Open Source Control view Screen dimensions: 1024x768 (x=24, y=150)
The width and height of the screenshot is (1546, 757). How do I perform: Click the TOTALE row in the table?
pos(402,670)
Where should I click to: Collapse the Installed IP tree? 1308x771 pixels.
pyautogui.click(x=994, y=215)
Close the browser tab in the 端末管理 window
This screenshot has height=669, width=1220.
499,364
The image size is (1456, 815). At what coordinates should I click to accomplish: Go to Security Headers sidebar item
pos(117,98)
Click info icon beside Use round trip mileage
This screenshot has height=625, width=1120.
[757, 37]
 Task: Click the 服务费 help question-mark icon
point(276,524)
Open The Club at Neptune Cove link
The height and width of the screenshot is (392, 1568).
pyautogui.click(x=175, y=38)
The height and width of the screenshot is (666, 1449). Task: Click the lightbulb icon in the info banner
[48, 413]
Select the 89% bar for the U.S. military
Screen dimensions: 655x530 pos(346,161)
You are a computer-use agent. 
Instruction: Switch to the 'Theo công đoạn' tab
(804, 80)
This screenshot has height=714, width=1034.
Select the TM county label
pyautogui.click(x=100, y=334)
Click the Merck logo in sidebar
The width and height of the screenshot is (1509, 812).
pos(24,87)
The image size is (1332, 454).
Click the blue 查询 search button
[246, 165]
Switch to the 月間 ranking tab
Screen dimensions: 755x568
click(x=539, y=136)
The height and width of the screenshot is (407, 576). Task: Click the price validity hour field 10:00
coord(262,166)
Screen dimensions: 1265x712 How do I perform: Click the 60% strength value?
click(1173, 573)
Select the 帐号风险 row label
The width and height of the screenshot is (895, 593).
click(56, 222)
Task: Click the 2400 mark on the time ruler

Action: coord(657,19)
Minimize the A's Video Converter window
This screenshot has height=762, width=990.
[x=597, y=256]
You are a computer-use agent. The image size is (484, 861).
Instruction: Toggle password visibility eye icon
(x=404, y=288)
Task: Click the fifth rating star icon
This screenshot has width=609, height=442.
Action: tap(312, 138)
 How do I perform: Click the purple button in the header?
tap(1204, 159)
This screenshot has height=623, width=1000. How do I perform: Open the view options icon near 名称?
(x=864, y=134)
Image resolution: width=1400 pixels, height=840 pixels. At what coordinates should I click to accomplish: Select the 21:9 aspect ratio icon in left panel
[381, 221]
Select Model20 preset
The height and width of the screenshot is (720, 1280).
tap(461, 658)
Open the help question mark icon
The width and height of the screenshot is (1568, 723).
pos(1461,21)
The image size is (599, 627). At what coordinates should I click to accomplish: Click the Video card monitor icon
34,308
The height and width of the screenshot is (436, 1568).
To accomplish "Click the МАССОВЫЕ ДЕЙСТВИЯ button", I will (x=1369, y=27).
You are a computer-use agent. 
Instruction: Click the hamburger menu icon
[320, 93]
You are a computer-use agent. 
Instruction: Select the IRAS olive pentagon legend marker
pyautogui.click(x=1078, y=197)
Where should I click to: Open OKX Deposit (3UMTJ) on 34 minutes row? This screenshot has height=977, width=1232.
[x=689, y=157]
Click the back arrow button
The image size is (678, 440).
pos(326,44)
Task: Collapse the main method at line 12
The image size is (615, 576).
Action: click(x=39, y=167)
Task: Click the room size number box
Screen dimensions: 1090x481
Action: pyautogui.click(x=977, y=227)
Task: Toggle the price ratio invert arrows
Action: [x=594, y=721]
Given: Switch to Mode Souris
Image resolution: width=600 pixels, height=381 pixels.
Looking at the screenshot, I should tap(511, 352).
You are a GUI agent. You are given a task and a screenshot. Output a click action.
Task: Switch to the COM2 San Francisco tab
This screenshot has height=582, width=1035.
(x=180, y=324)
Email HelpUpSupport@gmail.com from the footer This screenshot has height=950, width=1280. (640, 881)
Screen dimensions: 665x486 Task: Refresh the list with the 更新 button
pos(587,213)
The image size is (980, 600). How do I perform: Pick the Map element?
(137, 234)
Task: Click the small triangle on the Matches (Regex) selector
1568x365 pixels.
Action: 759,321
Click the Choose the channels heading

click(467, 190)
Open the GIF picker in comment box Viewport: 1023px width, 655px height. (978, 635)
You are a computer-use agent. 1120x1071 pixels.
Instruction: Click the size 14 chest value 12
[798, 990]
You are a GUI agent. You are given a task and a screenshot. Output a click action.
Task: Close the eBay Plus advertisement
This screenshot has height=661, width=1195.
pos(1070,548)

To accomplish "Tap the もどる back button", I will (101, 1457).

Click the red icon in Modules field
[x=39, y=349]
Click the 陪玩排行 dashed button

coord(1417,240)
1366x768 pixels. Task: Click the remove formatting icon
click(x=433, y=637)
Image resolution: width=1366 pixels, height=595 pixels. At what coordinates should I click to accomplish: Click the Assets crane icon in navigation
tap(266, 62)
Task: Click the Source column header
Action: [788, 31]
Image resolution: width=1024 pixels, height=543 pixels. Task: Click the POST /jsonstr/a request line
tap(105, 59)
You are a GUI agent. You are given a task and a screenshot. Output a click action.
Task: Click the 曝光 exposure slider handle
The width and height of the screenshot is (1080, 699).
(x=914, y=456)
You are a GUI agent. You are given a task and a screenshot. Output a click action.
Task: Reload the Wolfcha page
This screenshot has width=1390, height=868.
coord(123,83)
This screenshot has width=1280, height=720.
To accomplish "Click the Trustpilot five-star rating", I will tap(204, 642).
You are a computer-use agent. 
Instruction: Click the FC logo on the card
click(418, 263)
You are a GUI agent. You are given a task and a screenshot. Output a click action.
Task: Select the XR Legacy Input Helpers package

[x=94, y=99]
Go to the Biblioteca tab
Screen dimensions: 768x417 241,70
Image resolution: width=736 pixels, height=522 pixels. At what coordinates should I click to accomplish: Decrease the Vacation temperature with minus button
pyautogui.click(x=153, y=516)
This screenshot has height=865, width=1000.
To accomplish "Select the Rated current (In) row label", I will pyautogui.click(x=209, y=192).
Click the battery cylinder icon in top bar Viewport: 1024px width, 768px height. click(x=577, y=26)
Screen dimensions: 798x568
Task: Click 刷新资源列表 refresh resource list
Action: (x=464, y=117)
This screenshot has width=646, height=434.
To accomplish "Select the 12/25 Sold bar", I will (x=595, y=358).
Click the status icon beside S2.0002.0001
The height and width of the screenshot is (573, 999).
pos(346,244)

^^^^^^^^^^^^^^^^

• EXERCISE DIRECTIONS: All the material above should be copied word for word.

• TASK RESPONSE:
Open Source Control view Screen dimensions: 1024x768 (x=24, y=150)
The width and height of the screenshot is (1546, 757). How do I perform: Click the TOTALE row in the table?
pos(402,670)
Where should I click to: Collapse the Installed IP tree? 1308x771 pixels.
pyautogui.click(x=994, y=215)
Close the browser tab in the 端末管理 window
This screenshot has height=669, width=1220.
499,364
The image size is (1456, 815). At what coordinates should I click to accomplish: Go to Security Headers sidebar item
pos(117,98)
Click info icon beside Use round trip mileage
This screenshot has height=625, width=1120.
[757, 37]
 Task: Click the 服务费 help question-mark icon
point(276,524)
Open The Club at Neptune Cove link
The height and width of the screenshot is (392, 1568).
pyautogui.click(x=175, y=38)
The height and width of the screenshot is (666, 1449). Task: Click the lightbulb icon in the info banner
[48, 413]
Select the 89% bar for the U.S. military
Screen dimensions: 655x530 pos(346,161)
You are a computer-use agent. 
Instruction: Switch to the 'Theo công đoạn' tab
(804, 80)
This screenshot has height=714, width=1034.
Select the TM county label
pyautogui.click(x=100, y=334)
Click the Merck logo in sidebar
The width and height of the screenshot is (1509, 812).
pos(24,87)
The image size is (1332, 454).
Click the blue 查询 search button
[246, 165]
Switch to the 月間 ranking tab
Screen dimensions: 755x568
click(x=539, y=136)
The height and width of the screenshot is (407, 576). Task: Click the price validity hour field 10:00
coord(262,166)
Screen dimensions: 1265x712 How do I perform: Click the 60% strength value?
click(1173, 573)
Select the 帐号风险 row label
The width and height of the screenshot is (895, 593).
click(56, 222)
Task: Click the 2400 mark on the time ruler

Action: coord(657,19)
Minimize the A's Video Converter window
This screenshot has height=762, width=990.
[x=597, y=256]
You are a computer-use agent. The image size is (484, 861).
Instruction: Toggle password visibility eye icon
(x=404, y=288)
Task: Click the fifth rating star icon
This screenshot has width=609, height=442.
Action: tap(312, 138)
 How do I perform: Click the purple button in the header?
tap(1204, 159)
This screenshot has height=623, width=1000. How do I perform: Open the view options icon near 名称?
(x=864, y=134)
Image resolution: width=1400 pixels, height=840 pixels. At what coordinates should I click to accomplish: Select the 21:9 aspect ratio icon in left panel
[381, 221]
Select Model20 preset
The height and width of the screenshot is (720, 1280).
tap(461, 658)
Open the help question mark icon
The width and height of the screenshot is (1568, 723).
pos(1461,21)
The image size is (599, 627). At what coordinates should I click to accomplish: Click the Video card monitor icon
34,308
The height and width of the screenshot is (436, 1568).
To accomplish "Click the МАССОВЫЕ ДЕЙСТВИЯ button", I will (x=1369, y=27).
You are a computer-use agent. 
Instruction: Click the hamburger menu icon
[320, 93]
You are a computer-use agent. 
Instruction: Select the IRAS olive pentagon legend marker
pyautogui.click(x=1078, y=197)
Where should I click to: Open OKX Deposit (3UMTJ) on 34 minutes row? This screenshot has height=977, width=1232.
[x=689, y=157]
Click the back arrow button
The image size is (678, 440).
pos(326,44)
Task: Collapse the main method at line 12
The image size is (615, 576).
Action: click(x=39, y=167)
Task: Click the room size number box
Screen dimensions: 1090x481
Action: pyautogui.click(x=977, y=227)
Task: Toggle the price ratio invert arrows
Action: [x=594, y=721]
Given: Switch to Mode Souris
Image resolution: width=600 pixels, height=381 pixels.
Looking at the screenshot, I should tap(511, 352).
You are a GUI agent. You are given a task and a screenshot. Output a click action.
Task: Switch to the COM2 San Francisco tab
This screenshot has height=582, width=1035.
(x=180, y=324)
Email HelpUpSupport@gmail.com from the footer This screenshot has height=950, width=1280. (640, 881)
Screen dimensions: 665x486 Task: Refresh the list with the 更新 button
pos(587,213)
The image size is (980, 600). How do I perform: Pick the Map element?
(137, 234)
Task: Click the small triangle on the Matches (Regex) selector
1568x365 pixels.
Action: 759,321
Click the Choose the channels heading

click(467, 190)
Open the GIF picker in comment box Viewport: 1023px width, 655px height. (978, 635)
You are a computer-use agent. 1120x1071 pixels.
Instruction: Click the size 14 chest value 12
[798, 990]
You are a GUI agent. You are given a task and a screenshot. Output a click action.
Task: Close the eBay Plus advertisement
This screenshot has height=661, width=1195.
pos(1070,548)

To accomplish "Tap the もどる back button", I will (101, 1457).

Click the red icon in Modules field
[x=39, y=349]
Click the 陪玩排行 dashed button

coord(1417,240)
1366x768 pixels. Task: Click the remove formatting icon
click(x=433, y=637)
Image resolution: width=1366 pixels, height=595 pixels. At what coordinates should I click to accomplish: Click the Assets crane icon in navigation
tap(266, 62)
Task: Click the Source column header
Action: [788, 31]
Image resolution: width=1024 pixels, height=543 pixels. Task: Click the POST /jsonstr/a request line
tap(105, 59)
You are a GUI agent. You are given a task and a screenshot. Output a click action.
Task: Click the 曝光 exposure slider handle
The width and height of the screenshot is (1080, 699).
(x=914, y=456)
You are a GUI agent. You are given a task and a screenshot. Output a click action.
Task: Reload the Wolfcha page
This screenshot has width=1390, height=868.
coord(123,83)
This screenshot has width=1280, height=720.
To accomplish "Click the Trustpilot five-star rating", I will tap(204, 642).
You are a computer-use agent. 
Instruction: Click the FC logo on the card
click(418, 263)
You are a GUI agent. You are given a task and a screenshot. Output a click action.
Task: Select the XR Legacy Input Helpers package

[x=94, y=99]
Go to the Biblioteca tab
Screen dimensions: 768x417 241,70
Image resolution: width=736 pixels, height=522 pixels. At what coordinates should I click to accomplish: Decrease the Vacation temperature with minus button
pyautogui.click(x=153, y=516)
This screenshot has height=865, width=1000.
To accomplish "Select the Rated current (In) row label", I will pyautogui.click(x=209, y=192).
Click the battery cylinder icon in top bar Viewport: 1024px width, 768px height. click(x=577, y=26)
Screen dimensions: 798x568
Task: Click 刷新资源列表 refresh resource list
Action: (x=464, y=117)
This screenshot has width=646, height=434.
To accomplish "Select the 12/25 Sold bar", I will (x=595, y=358).
Click the status icon beside S2.0002.0001
The height and width of the screenshot is (573, 999).
pos(346,244)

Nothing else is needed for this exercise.